- _Stated task_: Rewrite the records below, starting at the line that contains "Where should I click to: Open Microsoft" and ending after the line that contains "click(x=30, y=36)", and leave out everything outside that span. Keep the requests, and adjust every coordinate in the answers by adding -83.

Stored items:

■ ■ ■ ■ ■

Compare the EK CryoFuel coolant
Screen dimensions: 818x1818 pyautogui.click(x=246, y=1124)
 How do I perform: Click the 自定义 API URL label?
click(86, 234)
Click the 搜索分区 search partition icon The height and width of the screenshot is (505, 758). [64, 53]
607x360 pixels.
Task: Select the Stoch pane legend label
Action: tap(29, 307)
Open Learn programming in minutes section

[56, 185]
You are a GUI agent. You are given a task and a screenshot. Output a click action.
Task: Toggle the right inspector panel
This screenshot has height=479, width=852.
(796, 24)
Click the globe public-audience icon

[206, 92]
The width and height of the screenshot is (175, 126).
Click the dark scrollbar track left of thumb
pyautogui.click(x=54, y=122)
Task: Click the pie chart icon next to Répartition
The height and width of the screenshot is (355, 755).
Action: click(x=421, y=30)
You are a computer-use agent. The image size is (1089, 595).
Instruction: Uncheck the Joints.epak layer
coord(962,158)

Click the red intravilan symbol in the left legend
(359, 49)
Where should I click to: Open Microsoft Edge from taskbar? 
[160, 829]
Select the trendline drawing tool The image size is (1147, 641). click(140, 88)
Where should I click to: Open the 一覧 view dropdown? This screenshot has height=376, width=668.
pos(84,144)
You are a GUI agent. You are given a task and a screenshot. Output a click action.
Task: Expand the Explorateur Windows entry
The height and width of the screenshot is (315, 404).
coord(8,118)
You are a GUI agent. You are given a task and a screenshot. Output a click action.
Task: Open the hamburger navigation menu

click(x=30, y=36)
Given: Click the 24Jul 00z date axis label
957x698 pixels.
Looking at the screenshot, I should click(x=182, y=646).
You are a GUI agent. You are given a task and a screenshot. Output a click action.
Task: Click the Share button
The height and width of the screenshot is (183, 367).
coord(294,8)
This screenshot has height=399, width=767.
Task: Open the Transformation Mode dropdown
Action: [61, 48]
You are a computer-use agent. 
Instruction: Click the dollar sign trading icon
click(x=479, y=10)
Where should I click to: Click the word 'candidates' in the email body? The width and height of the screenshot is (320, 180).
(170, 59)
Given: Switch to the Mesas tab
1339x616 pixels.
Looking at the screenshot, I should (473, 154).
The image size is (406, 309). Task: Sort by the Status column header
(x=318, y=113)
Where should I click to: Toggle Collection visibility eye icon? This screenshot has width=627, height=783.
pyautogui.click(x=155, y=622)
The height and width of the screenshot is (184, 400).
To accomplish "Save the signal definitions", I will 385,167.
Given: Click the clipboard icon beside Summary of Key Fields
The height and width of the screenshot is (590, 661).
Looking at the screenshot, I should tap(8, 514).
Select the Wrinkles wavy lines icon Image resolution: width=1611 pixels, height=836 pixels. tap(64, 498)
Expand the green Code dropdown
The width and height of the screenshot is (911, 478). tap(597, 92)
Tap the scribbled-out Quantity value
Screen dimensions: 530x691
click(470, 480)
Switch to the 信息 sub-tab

■ ■ ■ ■ ■

- _Task result_:
Where should I click to: Open Microsoft Edge from taskbar? 
[77, 746]
Select the trendline drawing tool The image size is (1147, 641). click(57, 5)
Where should I click to: Open the 一覧 view dropdown? This screenshot has height=376, width=668.
pos(1,61)
You are a GUI agent. You are given a task and a screenshot. Output a click action.
Task: Expand the Explorateur Windows entry
The height and width of the screenshot is (315, 404).
coord(-75,35)
You are a GUI agent. You are given a task and a screenshot. Output a click action.
Task: Open the hamburger navigation menu

click(x=-53, y=-47)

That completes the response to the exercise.